Muhammad Muzahidul Islam :
North Korean young people do not have any freedom to associate with the culture they love. Since 2020 a series of legislative and administrative measures have been brought to prevent the young people from getting absorbed into the culture they like.
Some young people have already been tried and punished under the new laws. And they have been victims of these measures. Are these measures compliant with the international human rights instruments? Are they justified under the legal and moral standards?
In North Korea, South Korean TV shows, movies and using South Korean speech have been popular among the North Korean youth. However, North Korean young people have been growing in a culture or environment where they have no liberty to enjoy the things they like. They have no freedom to learn or receive information about a foreign culture.
Let me share with you the relevant portion from the report (World Report 2024, North Korea) of the Human Rights Watch. The report on the ‘freedom of expression and information’ provides that “The government does not permit freedom of thought, expression, or information.
All media is strictly controlled. Accessing phones, computers, televisions, radios, or media content that is not sanctioned by the government is illegal and considered “anti-socialist behavior” that is punished, including through the use of torture and forced labor.
The government regularly cracks down on those accessing unsanctioned media. It also jams Chinese mobile phone services at the border and targets for arrest people for communicating with contacts outside the country.
In January 2023, the government enacted the Pyongyang Cultural Language Protection Act, banning the use of language that is South Korean in style or appears to have foreign influence.

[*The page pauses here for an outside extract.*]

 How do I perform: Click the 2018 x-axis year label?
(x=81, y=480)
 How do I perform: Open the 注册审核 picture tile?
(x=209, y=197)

The law criminalized communications “in the puppet language,” a reference to the South Korean language style, setting punishments of six years or more of forced labor and even the death penalty in some cases. It also encourages the authorities to use public trials and executions to “awaken the masses.”
North Korean regime does not like what the North Korean young people like. According to DAILY NK (Public struggle session carried out against 10 people in Hyesan, by Mun Dong Hui, June 7, 2023) “In March, North Korean authorities publicly condemned around 10 young people in Yanggang Province who engaged in anti-socialist and non-socialist behavior, Daily NK has learned.

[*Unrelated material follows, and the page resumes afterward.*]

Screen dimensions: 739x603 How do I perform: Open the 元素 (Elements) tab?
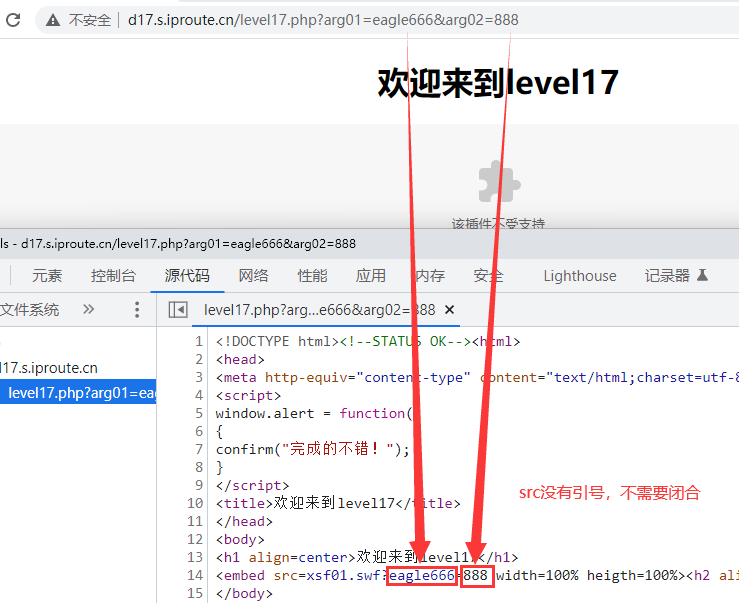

“A public struggle session was carried out against 17 young people who were caught watching impure videos or using South Korean speech at a stadium in Hyesan, Yanggang Province in mid-March,” a source in Yanggang Province told Daily NK on Thursday, speaking on condition of anonymity for security reasons.
“The young person who was the ringleader was given 10 years of forced labor.” The other young people were given seven years of forced labor, while several minors who were caught using South Korean speech were given two years of juvenile reeducation.”
The said article further provides that “In fact, North Korea has been cracking down especially hard on young people through the adoption of a series of laws, including the 2020 Reactionary Ideology and Culture Rejection Act, the 2021 Youth Education Guarantee Act and the 2023 Pyongyang Cultural Language Protection Act.
With the authorities adding struggle sessions on top of all these legislative efforts, the state appears intent in instilling fear among young people to prevent them from getting absorbed into capitalist culture.”
One could raise a question whether it is possible to eradicate the South Korean culture in North Korea completely.
According to rfa (North Korea sentences 20 young athletes for ‘speaking like South Koreans’, by Jieun Kim for RFA Korean, 2023.04.13) “With so much South Korean popular culture accessible to North Koreans, any efforts to eliminate capitalist influence is futile, the first source said.
“They can call it a ‘puppet language’ all they want, but for all their crackdowns on speaking ‘like a South Korean,’ close friends are still going to keep watching South Korean movies and dramas in secret,” he said. “How is it possible to eradicate it completely?”
North Korean young people should have the rights to express themselves in the ways they like, and to receive or collect the information they want. The rights to freedom of expression and information are guaranteed under the article 19 of the Universal Declaration of Human Rights (UDHR), and under article 19 of the International Covenant on the Civil and Political Rights (ICCPR) to which North Korea is a party. These instruments are the parts of International Bill of human rights.
North Korean legislative and administrative measures do not go with the provisions of the international human rights instruments mentioned above. States are supposed to observe the three-part test given under article 19(3) of ICCPR in relation to the imposition of restrictions on the freedom of expression.
Further, in support of the North Korean youths who have been the victims of State-measures, and respecting their rights I would like to mention here few verses of a song that have attained popularity in Bengali community: Bar my arms and bar my legs, But how will you bar my heart? Bar my eyes and bar my mouth, But how will you bar my soul?
(The writer is a barrister-at-law, human rights activist and an advocate at the Supreme Court of Bangladesh).